## Source material
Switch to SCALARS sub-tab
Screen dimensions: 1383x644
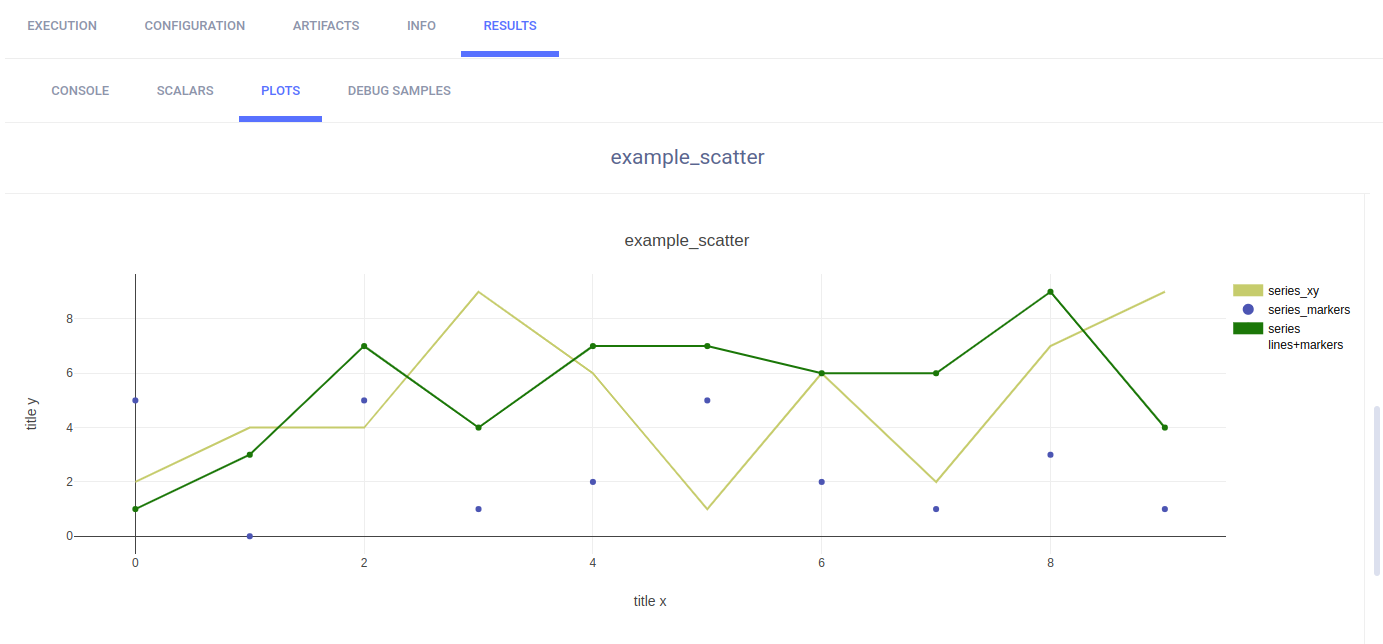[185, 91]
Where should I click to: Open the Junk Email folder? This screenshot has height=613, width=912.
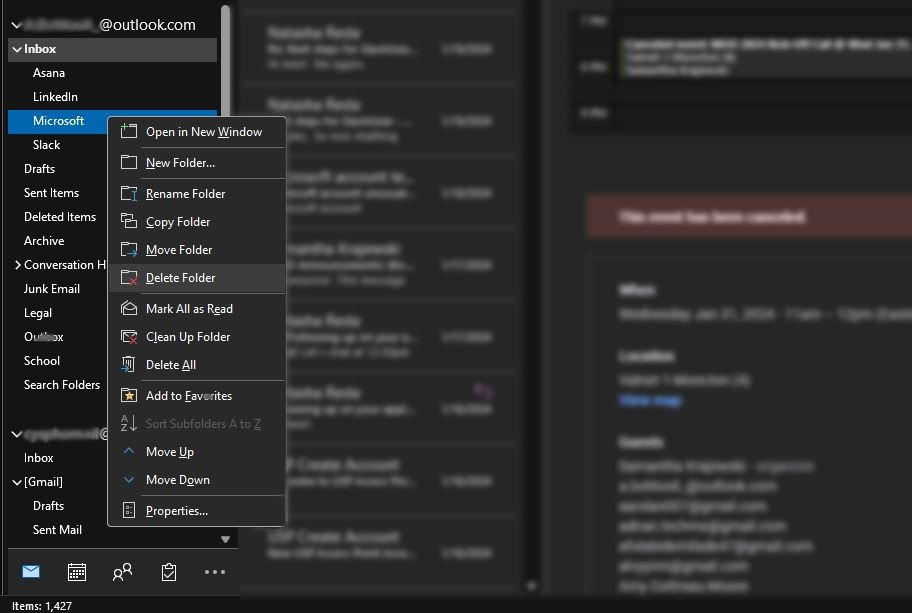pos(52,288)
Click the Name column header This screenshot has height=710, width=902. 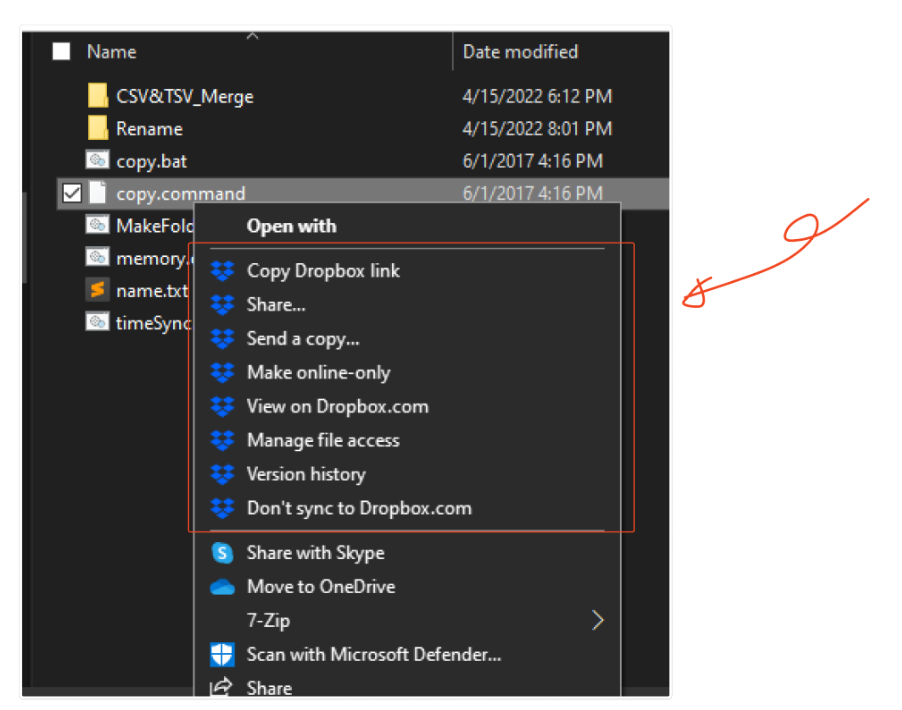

---

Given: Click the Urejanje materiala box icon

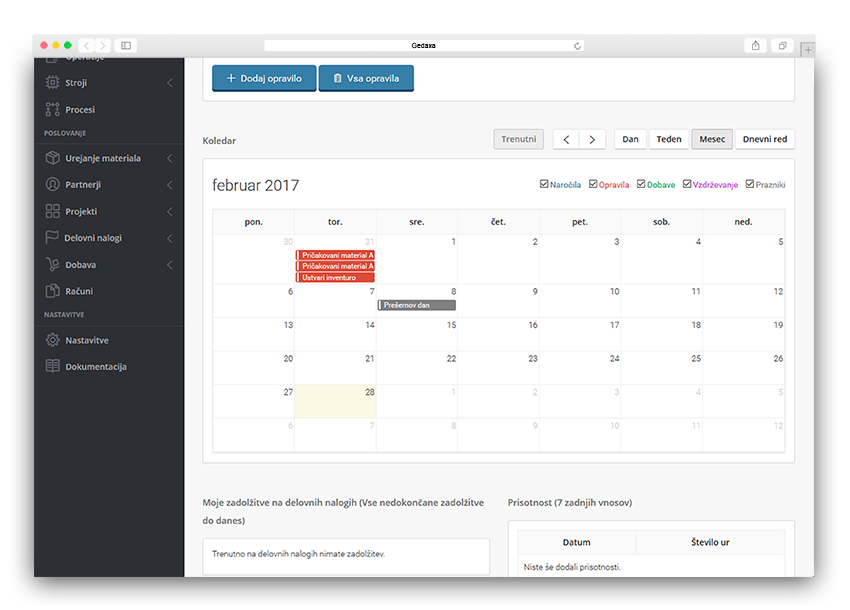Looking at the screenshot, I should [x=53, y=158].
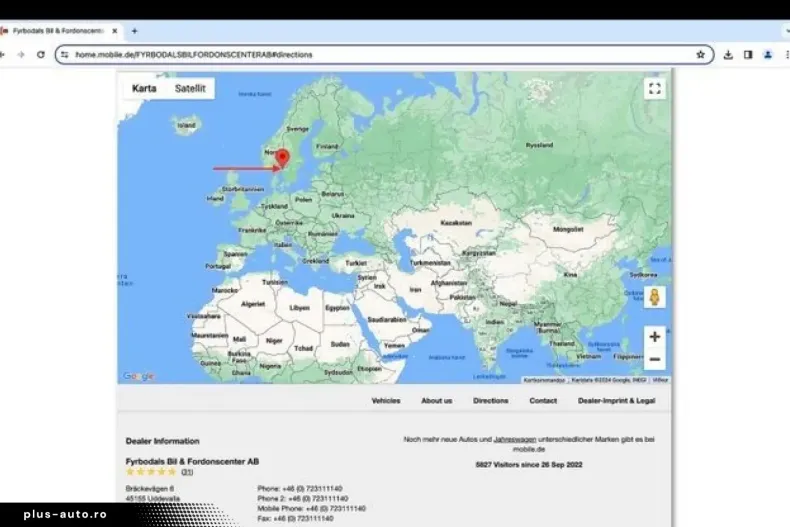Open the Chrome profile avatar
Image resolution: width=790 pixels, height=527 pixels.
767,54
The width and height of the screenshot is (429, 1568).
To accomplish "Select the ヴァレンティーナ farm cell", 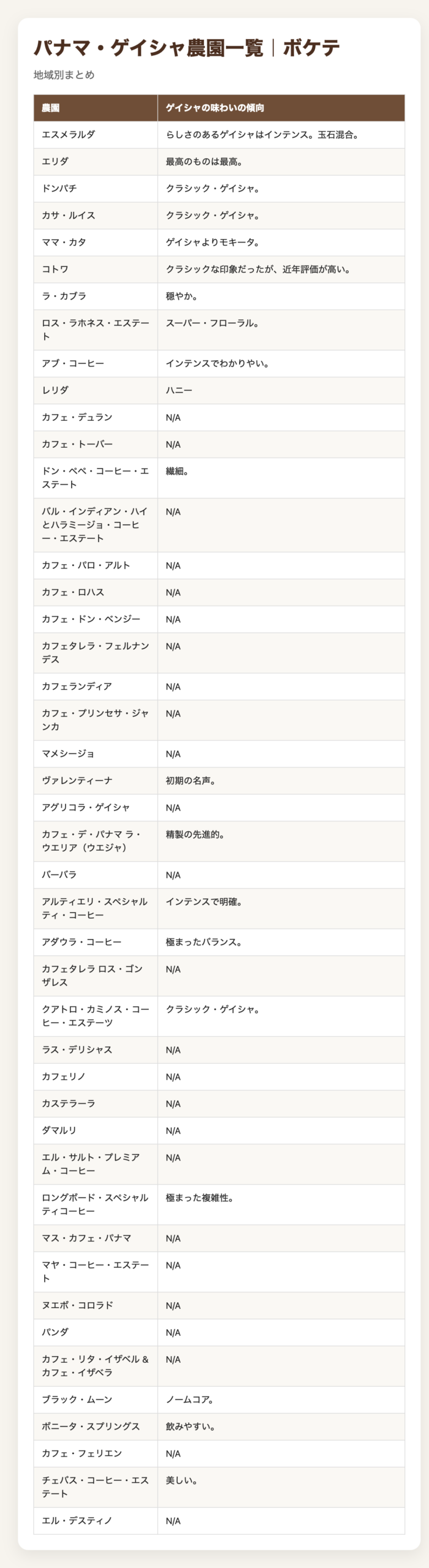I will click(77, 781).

## What this task involves
In the listing above, find the line containing "Switch to SCALARS sub-tab" and the line containing "Click the Name", then print exactly those two lines and every line between them, minus the pictures.

## Task response
Switch to SCALARS sub-tab
Screen dimensions: 1383x644
[185, 91]
Where should I click to: Open the Junk Email folder? This screenshot has height=613, width=912.
pos(52,288)
Click the Name column header This screenshot has height=710, width=902. 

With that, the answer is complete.